- What you are asked to do
For the data below, restate word for word only the lines from the line containing "The width and height of the screenshot is (1568, 590)." through the line containing "The width and height of the screenshot is (1280, 908).", both ends included.

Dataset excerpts

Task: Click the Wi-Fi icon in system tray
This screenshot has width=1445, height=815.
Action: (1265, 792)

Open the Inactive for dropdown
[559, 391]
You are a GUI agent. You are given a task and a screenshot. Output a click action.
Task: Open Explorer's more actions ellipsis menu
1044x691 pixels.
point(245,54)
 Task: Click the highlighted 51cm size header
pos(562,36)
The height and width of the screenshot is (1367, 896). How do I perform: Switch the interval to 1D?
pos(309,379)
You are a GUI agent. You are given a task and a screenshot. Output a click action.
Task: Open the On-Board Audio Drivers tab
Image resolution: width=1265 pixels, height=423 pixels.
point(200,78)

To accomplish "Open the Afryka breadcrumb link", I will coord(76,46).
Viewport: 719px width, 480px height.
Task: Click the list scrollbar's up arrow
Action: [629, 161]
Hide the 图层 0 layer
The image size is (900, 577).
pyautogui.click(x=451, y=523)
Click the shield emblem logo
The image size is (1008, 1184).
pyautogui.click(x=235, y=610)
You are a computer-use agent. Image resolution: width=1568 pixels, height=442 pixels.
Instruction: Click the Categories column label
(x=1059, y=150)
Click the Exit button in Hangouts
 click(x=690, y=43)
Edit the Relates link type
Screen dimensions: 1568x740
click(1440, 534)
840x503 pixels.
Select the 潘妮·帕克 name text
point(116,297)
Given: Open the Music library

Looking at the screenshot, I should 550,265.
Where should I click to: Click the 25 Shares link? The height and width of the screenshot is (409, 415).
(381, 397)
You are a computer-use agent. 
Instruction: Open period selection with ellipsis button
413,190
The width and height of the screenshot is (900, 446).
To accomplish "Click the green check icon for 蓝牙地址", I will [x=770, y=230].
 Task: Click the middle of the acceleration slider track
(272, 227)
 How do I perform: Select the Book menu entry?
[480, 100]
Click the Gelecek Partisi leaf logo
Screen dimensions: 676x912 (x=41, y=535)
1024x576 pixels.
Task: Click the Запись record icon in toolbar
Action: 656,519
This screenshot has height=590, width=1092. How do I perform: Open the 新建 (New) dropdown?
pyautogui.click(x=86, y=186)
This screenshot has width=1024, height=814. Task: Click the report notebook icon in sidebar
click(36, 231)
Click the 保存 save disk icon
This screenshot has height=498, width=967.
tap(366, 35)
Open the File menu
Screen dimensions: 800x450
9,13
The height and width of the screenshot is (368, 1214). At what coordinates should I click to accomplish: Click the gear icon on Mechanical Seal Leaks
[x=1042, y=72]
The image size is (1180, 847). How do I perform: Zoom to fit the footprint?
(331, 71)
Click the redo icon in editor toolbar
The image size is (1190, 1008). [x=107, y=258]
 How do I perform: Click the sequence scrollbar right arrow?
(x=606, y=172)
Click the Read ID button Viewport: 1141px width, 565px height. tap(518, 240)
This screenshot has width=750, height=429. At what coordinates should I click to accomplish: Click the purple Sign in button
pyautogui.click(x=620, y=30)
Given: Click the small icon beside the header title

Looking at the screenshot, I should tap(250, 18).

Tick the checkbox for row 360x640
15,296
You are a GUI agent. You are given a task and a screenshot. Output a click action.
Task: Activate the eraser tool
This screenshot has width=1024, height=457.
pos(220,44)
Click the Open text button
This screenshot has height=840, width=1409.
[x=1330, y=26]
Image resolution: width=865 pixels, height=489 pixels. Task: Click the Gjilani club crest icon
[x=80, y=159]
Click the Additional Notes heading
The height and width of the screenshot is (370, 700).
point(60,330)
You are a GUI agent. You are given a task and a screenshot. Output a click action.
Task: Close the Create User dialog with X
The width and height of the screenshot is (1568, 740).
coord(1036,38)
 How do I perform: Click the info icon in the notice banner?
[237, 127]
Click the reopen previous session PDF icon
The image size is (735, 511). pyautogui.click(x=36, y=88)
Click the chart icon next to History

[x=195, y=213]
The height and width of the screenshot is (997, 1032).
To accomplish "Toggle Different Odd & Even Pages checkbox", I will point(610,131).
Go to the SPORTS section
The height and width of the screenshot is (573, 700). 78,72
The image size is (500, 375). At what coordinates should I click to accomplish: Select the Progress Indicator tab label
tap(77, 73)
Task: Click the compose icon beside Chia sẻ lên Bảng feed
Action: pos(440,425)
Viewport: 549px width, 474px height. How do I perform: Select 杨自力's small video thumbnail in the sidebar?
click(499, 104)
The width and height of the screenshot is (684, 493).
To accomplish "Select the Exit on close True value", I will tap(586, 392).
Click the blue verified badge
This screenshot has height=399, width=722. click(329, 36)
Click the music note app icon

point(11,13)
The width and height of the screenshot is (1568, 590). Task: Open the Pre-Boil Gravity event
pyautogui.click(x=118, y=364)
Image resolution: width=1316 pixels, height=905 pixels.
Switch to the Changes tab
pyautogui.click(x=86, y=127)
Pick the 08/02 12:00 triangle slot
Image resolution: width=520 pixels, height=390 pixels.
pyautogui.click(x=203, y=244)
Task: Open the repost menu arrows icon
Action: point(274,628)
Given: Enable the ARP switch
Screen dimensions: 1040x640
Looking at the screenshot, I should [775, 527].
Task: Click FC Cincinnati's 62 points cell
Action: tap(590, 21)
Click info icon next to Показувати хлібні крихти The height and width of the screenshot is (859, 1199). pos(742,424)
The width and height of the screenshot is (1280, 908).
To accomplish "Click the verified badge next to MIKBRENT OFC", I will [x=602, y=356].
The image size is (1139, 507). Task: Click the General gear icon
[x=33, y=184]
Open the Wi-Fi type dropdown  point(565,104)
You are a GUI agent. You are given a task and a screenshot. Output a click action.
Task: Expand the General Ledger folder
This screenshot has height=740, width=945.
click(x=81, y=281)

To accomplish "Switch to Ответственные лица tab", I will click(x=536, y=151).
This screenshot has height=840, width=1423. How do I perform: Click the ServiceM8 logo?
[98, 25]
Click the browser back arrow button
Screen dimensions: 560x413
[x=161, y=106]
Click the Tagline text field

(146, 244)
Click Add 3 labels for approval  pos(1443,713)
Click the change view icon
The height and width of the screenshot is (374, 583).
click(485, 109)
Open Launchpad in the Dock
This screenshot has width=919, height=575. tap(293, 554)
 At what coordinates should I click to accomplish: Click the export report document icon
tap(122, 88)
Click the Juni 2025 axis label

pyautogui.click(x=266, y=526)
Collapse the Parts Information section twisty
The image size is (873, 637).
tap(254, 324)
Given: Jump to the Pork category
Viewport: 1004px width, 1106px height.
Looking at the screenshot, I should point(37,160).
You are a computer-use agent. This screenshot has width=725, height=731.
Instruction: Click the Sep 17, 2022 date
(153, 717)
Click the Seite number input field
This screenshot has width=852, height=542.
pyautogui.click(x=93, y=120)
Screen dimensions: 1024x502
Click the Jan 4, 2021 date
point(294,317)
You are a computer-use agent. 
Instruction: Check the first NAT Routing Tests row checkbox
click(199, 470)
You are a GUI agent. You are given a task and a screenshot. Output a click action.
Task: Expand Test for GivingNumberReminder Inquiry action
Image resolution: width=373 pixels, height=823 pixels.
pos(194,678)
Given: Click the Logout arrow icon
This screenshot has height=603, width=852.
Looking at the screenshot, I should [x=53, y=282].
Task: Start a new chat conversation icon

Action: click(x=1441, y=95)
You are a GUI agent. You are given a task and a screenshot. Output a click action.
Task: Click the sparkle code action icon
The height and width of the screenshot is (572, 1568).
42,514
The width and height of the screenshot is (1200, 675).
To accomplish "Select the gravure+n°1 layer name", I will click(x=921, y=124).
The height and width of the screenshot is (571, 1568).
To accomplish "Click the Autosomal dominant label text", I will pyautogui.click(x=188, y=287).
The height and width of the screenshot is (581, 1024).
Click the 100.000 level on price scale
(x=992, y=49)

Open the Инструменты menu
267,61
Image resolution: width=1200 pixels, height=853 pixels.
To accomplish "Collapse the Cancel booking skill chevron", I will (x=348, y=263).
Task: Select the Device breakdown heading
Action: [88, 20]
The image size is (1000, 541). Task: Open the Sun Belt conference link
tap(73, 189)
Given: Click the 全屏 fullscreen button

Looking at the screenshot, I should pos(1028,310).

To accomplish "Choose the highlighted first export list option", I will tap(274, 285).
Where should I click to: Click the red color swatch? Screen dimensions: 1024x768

- Written answer
The width and height of the screenshot is (1568, 590). Task: Open the Pre-Boil Gravity event
pyautogui.click(x=118, y=364)
Image resolution: width=1316 pixels, height=905 pixels.
Switch to the Changes tab
pyautogui.click(x=86, y=127)
Pick the 08/02 12:00 triangle slot
Image resolution: width=520 pixels, height=390 pixels.
pyautogui.click(x=203, y=244)
Task: Open the repost menu arrows icon
Action: point(274,628)
Given: Enable the ARP switch
Screen dimensions: 1040x640
Looking at the screenshot, I should [775, 527].
Task: Click FC Cincinnati's 62 points cell
Action: tap(590, 21)
Click info icon next to Показувати хлібні крихти The height and width of the screenshot is (859, 1199). pos(742,424)
The width and height of the screenshot is (1280, 908).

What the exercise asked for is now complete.